But, this morning, the question changed. Why was there a serpent in paradise?

I’ve heard — I’m thinking this came out of Anthony Hopkins’ mouth when he portrayed C.S. Lewis in “The Shadowlands”  — that God wants us to grow up, that he allows suffering so that we can grow up. I suppose that answer would make as much sense as any other in response to my question. We do, after all, learn from experience.

In Adam and Eve’s case, the learning curve must have been rather steep. One day they were in paradise; the next they were on their own.

Maybe the answer is a little subtler and a little deeper than that. Maybe God wants us to grow up AND as we grow up, to develop fully into individuals created in his image and likeness — individuals who are creative, as God is creative, and capable of building community.

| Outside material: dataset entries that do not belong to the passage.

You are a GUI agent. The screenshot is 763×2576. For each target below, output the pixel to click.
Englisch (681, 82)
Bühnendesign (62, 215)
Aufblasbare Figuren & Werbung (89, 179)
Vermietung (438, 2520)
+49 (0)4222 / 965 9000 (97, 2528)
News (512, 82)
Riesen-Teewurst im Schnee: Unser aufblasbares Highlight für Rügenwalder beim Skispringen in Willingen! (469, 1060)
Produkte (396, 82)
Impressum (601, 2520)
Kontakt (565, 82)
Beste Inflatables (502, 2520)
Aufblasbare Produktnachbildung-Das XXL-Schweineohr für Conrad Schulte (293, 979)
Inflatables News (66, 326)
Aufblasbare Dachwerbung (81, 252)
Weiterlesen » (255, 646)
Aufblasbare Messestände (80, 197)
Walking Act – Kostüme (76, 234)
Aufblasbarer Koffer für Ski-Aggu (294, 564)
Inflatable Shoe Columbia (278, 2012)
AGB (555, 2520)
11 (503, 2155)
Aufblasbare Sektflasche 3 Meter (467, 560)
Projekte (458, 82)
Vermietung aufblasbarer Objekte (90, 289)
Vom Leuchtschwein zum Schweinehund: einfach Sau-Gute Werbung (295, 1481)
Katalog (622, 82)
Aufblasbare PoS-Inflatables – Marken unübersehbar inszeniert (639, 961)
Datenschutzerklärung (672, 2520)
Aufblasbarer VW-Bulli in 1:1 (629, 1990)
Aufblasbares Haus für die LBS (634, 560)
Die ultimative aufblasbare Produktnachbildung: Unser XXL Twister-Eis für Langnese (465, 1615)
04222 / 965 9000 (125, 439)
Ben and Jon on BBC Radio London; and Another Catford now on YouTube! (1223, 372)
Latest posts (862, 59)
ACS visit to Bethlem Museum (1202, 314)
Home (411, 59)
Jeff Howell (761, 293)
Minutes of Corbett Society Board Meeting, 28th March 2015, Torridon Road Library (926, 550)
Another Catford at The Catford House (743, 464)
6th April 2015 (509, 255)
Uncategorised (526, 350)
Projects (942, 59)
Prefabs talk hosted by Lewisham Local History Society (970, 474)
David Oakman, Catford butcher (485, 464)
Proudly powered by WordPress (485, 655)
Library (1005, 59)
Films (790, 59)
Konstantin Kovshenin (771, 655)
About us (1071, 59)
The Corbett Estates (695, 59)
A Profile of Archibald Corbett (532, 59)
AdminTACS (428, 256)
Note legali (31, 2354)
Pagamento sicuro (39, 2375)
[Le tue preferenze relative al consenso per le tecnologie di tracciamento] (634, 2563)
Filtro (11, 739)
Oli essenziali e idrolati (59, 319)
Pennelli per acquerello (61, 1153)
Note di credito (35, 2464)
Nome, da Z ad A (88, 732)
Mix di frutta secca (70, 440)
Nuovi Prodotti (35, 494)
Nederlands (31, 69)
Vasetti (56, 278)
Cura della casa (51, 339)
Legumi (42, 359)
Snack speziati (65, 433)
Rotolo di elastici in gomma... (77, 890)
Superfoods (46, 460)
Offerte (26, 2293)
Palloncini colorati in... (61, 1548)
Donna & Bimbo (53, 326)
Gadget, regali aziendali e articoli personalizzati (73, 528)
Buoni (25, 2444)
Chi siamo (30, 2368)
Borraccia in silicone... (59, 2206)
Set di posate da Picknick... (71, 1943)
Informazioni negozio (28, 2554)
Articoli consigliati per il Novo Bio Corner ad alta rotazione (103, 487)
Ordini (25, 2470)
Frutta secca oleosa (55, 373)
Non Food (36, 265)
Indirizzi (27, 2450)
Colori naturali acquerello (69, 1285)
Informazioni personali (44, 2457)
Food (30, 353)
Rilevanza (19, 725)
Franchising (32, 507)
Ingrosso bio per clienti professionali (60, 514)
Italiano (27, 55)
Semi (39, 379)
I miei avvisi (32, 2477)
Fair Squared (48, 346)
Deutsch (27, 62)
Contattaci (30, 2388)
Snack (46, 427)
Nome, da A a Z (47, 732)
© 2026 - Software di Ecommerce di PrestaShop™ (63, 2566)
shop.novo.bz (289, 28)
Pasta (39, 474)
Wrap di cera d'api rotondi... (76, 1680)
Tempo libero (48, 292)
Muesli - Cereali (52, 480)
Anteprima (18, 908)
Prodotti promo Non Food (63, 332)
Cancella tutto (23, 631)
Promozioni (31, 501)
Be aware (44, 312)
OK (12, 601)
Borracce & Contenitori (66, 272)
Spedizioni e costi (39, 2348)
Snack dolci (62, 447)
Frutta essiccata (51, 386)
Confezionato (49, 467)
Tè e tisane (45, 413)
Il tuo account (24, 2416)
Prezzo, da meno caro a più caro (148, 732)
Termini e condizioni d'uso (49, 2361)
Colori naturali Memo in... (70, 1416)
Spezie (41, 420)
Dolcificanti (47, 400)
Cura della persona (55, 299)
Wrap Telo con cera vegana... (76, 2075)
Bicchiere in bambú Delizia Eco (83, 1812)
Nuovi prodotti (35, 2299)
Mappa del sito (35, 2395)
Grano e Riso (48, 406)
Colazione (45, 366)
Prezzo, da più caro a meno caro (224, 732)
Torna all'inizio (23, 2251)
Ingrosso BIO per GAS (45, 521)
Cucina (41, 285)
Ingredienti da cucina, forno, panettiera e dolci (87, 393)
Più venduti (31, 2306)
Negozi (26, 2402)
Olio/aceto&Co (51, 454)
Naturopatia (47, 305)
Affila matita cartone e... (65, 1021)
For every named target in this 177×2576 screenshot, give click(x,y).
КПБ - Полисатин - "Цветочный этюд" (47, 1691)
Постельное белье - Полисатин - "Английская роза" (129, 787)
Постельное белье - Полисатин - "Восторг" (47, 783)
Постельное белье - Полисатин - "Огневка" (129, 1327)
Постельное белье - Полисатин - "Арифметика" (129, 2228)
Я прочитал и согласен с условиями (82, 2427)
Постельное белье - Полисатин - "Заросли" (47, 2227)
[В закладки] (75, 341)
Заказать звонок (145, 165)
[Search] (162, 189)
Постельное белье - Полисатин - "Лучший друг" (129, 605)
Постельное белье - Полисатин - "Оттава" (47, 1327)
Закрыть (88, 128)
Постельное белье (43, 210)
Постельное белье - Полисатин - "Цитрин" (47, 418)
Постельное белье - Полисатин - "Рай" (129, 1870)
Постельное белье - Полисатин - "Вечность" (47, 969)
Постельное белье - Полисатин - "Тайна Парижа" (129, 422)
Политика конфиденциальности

After all, Adam and Eve ran around naked as a jaybird — a 20th Century idiom, which replaced the 19th Century idiom, naked as a robin, both of which are strange since birds have feathers — until the serpent entered into their lives. Then the spark of creativity which God placed in them lit the fire of their imaginations and they clothed themselves.

If I am going to theorize in that direction, I must ask myself this question: why this serpent at this time in my life? Why this fear of this man at this juncture? How can I grow more fully into the image of God in this situation? What is God attempting to spark in me?

I wish those were rhetorical questions. They aren’t. I don’t know the answers. I will have to live my way into them. But, oddly enough, just knowing God is at work in this in some way comforts me. That has to be a good starting point.